· Pandas · 4 min read
Pandas - Row selection techniques
Using Loc and ILoc for Row Selection
To dive deep into selecting rows using loc and iloc in Pandas, let’s first understand their basic usage.
Using loc for row selection
loc
focuses on label-based indexing. It selects rows and columns by their labels. Here’s an example of how to use loc
:
import pandas as pd
data = {'Name': ['Alice', 'Bob', 'Charles'],
'Age': [25, 30, 29],
'City': ['New York', 'San Francisco', 'Los Angeles']}
df = pd.DataFrame(data)
# Select the row with the label 1
row = df.loc[1]
print(row)
In this example, df.loc[1]
returns the row with the label 1, showing Bob’s data.
Using iloc for row selection
iloc
, on the other hand, works with integer-based indexing, allowing you to select rows and columns by their integer positions. Here’s an example of using iloc
:
# Select the row with the integer position 0
row = df.iloc[0]
print(row)
In this case, df.iloc[0]
returns the row with the integer position 0, showing Alice’s data.
Using slices in loc and iloc
Both loc
and iloc
support slicing, allowing you to select multiple rows. Here’s an example:
# Select rows with labels 0 to 1 (inclusive) using loc
rows_loc = df.loc[0:1]
# Select rows with integer positions 0 to 1 (exclusive) using iloc
rows_iloc = df.iloc[0:1]
Notice that the slice in loc
is inclusive, while in iloc
, it’s exclusive.
By understanding the differences and appropriate usage of loc
and iloc
, you can efficiently select rows in a Pandas DataFrame based on your needs.
Filtering Rows Based on Conditions
Filtering rows based on conditions is a common requirement in data manipulation, and Pandas makes it quite efficient. Let’s see how we can achieve this with two primary methods:
Using boolean indexing
Boolean indexing allows us to apply conditions on columns and select specific rows that satisfy those conditions. Here’s an example:
# Filter rows where Age is greater than 25
filtered_rows = df[df['Age'] > 25]
print(filtered_rows)
This code snippet outputs the rows where the ‘Age’ column has a value greater than 25.
Using the query method
Another way to filter rows based on conditions is by using the query()
method. It’s an efficient and readable option, especially when dealing with complex conditions. Here’s an example:
# Filter rows where Age is greater than 25 and City is 'New York'
filtered_rows = df.query('Age > 25 & City == "New York"')
print(filtered_rows)
The query()
method accepts a string containing the conditions, making it easy to write and read complex filtering expressions.

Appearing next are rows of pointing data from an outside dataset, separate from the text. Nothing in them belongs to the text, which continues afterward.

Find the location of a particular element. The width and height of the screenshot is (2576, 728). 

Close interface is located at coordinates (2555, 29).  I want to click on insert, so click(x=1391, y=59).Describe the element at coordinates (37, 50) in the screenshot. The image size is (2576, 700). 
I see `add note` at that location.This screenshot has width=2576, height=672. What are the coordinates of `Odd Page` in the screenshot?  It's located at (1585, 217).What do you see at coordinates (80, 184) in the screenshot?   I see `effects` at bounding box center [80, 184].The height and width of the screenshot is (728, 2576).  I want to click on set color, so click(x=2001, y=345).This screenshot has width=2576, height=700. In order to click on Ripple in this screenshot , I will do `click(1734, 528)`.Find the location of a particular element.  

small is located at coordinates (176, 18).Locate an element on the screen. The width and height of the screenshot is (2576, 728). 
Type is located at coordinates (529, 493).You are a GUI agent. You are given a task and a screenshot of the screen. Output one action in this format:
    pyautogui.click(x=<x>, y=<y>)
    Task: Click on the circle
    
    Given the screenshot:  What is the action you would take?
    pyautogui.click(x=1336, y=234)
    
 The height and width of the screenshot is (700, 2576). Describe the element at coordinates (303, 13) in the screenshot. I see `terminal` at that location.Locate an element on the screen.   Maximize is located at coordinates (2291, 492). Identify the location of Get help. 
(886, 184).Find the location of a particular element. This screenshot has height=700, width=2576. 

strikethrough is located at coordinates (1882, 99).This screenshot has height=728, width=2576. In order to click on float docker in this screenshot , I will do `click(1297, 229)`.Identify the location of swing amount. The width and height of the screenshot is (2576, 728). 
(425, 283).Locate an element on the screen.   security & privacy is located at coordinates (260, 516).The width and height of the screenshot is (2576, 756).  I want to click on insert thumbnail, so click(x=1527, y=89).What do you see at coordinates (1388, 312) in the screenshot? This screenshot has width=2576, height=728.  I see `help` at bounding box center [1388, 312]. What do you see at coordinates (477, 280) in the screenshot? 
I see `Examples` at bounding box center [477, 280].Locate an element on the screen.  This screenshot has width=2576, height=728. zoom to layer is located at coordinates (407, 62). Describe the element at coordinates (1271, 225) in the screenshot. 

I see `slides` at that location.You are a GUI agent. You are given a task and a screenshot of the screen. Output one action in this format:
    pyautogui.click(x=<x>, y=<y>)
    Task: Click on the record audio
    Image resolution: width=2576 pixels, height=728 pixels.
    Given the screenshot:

By understanding and adapting these filtering techniques, you can effectively select specific rows from your Pandas DataFrame, based on certain conditions.
Selecting Rows with Query Function
The query()
function in Pandas allows you to select rows from a DataFrame based on conditions written as a string expression. It provides a concise and readable syntax for filtering data. Let’s dive into some examples to understand its usage:
Basic filtering
Suppose we want to filter rows where the ‘Age’ column has a value greater than 25:
filtered_rows = df.query('Age > 25')
print(filtered_rows)
The query()
function takes the condition ('Age > 25'
) in a string format and returns a DataFrame with the rows that satisfy the condition.
Combining multiple conditions
You can also filter rows based on multiple conditions using the logical operators &
(and), |
(or), and ~
(not). Here’s an example of filtering rows where the ‘Age’ column has a value greater than 25, and the ‘City’ column is ‘New York’:
filtered_rows = df.query('Age > 25 & City == "New York"')
print(filtered_rows)
Using variables in the query
If you have a variable with the value to filter, you can include it in the query using the @
symbol. For example:
min_age = 25
selected_city = "New York"
filtered_rows = df.query('Age > @min_age & City == @selected_city')
print(filtered_rows)
This allows for better flexibility and reusability of code when filtering rows based on conditions.
By mastering the use of the query()
function, you can make your Pandas DataFrame manipulation more efficient and maintainable.
Summary
In summary, selecting rows in a Pandas DataFrame is a crucial skill for any data manipulator. Using loc and iloc is quite effective for labeled and integer-based indexing, respectively. To filter rows based on certain conditions, boolean indexing and the query() function are powerful tools. Personally, I recommend mastering the query() function for its concise and readable syntax, especially when working with complex filtering conditions. Don’t forget to consider the performance implications when selecting large datasets, and always explore ways to optimize your code for better efficiency. Happy coding!